KPAI Soroti Simbol Gerakan Radikal saat Karnaval Siswa di Probolinggo
Peristiwa Minggu, 19 Agu 2018 12:23 WIBjatimnow.com - Fenomena parade TK Kartika 5 Kota Probolinggo yang menggunakan cadar dan senjata mainan palsu pada Sabtu (18/8/2018) kemarin, membuat geram Komisi Perlindungan Anak Indonesia (KPAI).
Ketua KPAI Susanto menyayangkan pihak sekolah menggunakan anak-anak yang masih polos sebagai propaganda gerakan radikal. Seharusnya perayaan seperti ini sesuai dengan khasanah budaya Indonesia.
"Seharusnya parade yang dilakukan kostumnya sesuai dengan adat istiadat dan khasanah budaya di Indonesia. Anak dapat salah paham terhadap simbolisasi idelogi menyimpang yang diberikan secara sengaja kepadanya," ujarnya.
Meskipun pihak sekolah berdalih tidak menanamkan paham radikalisme terhadap siswanya, namun penggunaan atribut tersebut tetap bahaya bagi sang anak.
Baca juga: Polisi Akui Foto Karnaval Kontroversial dari Probolinggo
Apapun simbol-simbol ideologi yang menyimpang tidak boleh diberikan kepada anak-anak.
"Simbolisasi kekerasan tak tepat diajarkan, ini tak boleh karena rentan anak lain meniru hal yang sama. Terutama cadar dan pakaian serba hitam sembari memegang senjata yang sering dikaitkan dengan simbol Taliban/Isis," ujarnya.
Pernyataan sekolah memberikan seragam jubah dan cadar hitam serta senjata mainan yang sudah tersedia di sekolah, menghemat biaya sewa kostum, justru membuat hal ini menimbulkan tanya publik, kenapa sekolah menyediakan seragam cadar dalam jumlah banyak.

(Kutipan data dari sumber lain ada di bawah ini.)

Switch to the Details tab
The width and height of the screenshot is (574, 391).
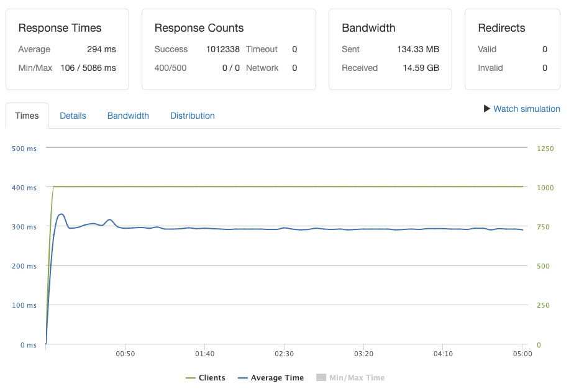(73, 116)

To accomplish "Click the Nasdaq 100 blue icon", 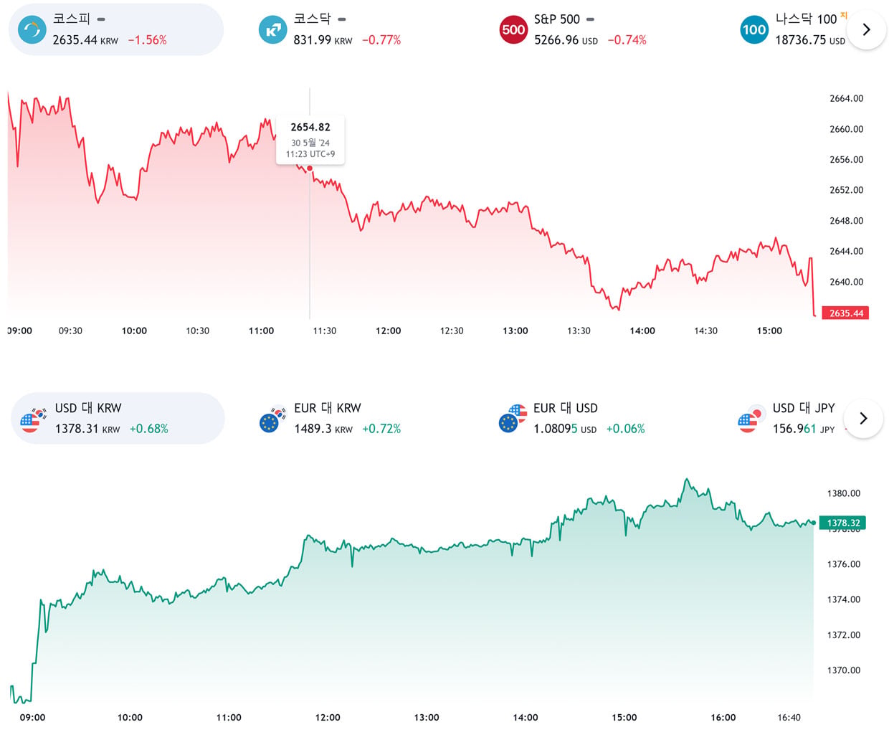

"Pemakaian atribut cadar dan sejata dapat menjadi visualisasi yang kemudian akan terekam di memori anak. Hal ini dapat dianggap sebagai salah satu bentuk sosialisasi ajaran radikalisme melalui simbol-simbol paham tersebut dalam bentuk pakaian dan senjata," lanjutnya.
Mengingat bahayanya terhadap anak yang cukup besar, Susanto mengimbau masyarakat agar tidak menggunakan segala jenis simbolisasi paham radikal sebagai bahan lucu-lucuan.
"KPAI meminta banyak pihak khususnya mereka yang menjadi pendidik di sekolah PAUD, SD, SMP dan SMA untuk tidak menjadikan simbol gerakan radikal sebagai bahan lucu-lucuan dalam pertunjukan karnaval," harapnya.